Reproduce word for word the entries from the line containing "At what (x,y)" through the end of the entries, both included. Leave the pictures out.
────────────────
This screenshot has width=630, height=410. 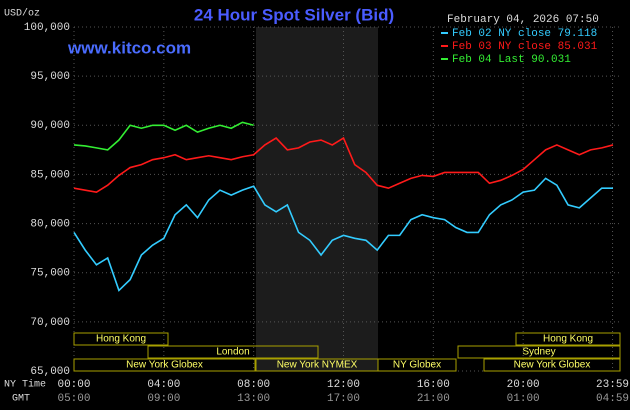 What do you see at coordinates (74, 399) in the screenshot?
I see `gmt-tick-label: 05:00` at bounding box center [74, 399].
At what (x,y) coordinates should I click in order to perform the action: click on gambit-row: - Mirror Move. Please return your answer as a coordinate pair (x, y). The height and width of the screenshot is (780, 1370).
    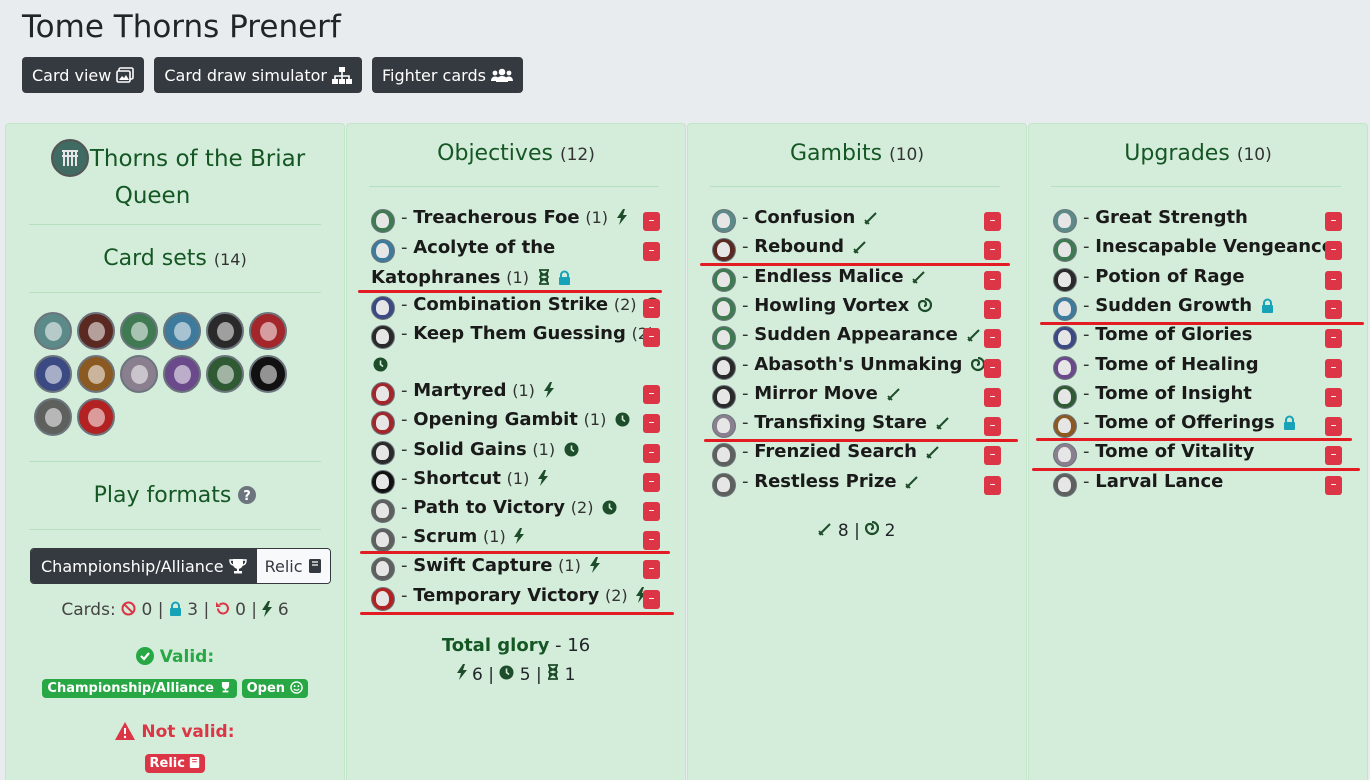
    Looking at the image, I should click on (847, 397).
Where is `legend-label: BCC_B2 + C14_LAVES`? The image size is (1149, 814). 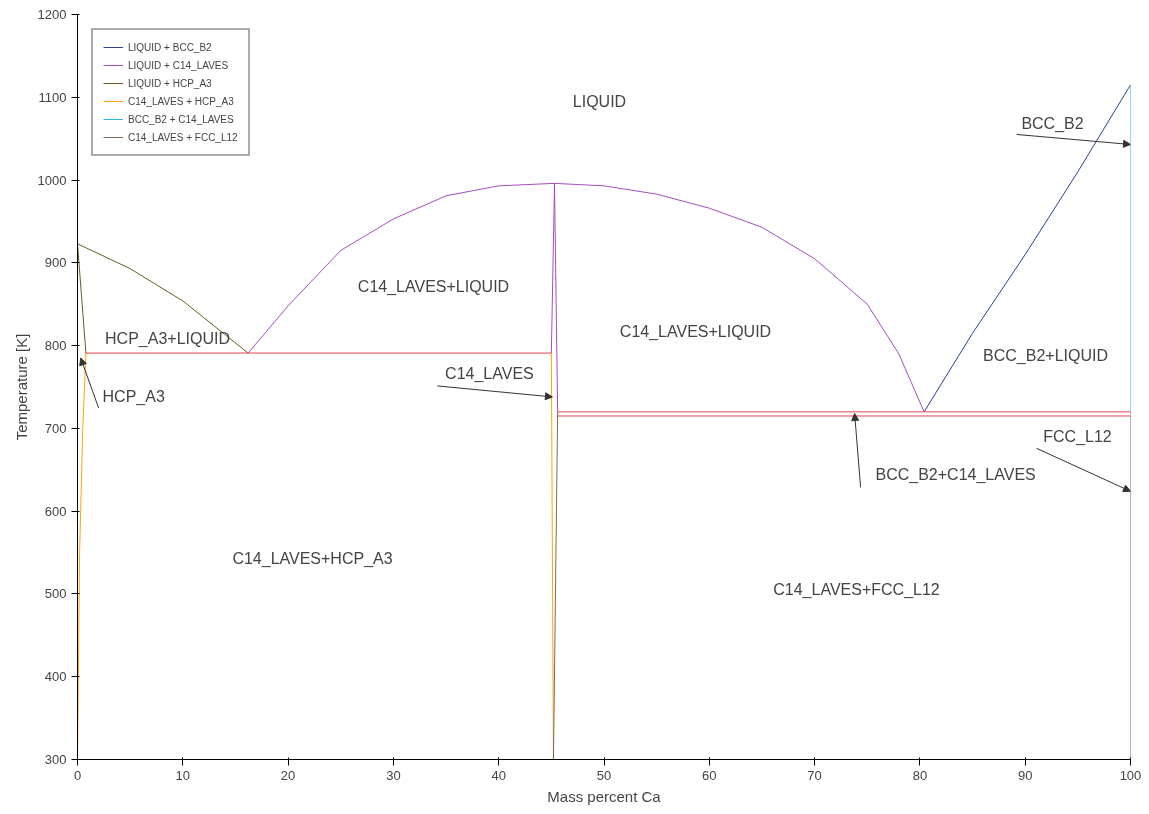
────────────────
> _TASK OUTPUT_:
At what (x,y) coordinates should I click in order to perform the action: click on gambit-row: - Mirror Move. Please return your answer as a coordinate pair (x, y). The height and width of the screenshot is (780, 1370).
    Looking at the image, I should click on (847, 397).
Where is `legend-label: BCC_B2 + C14_LAVES`? The image size is (1149, 814). 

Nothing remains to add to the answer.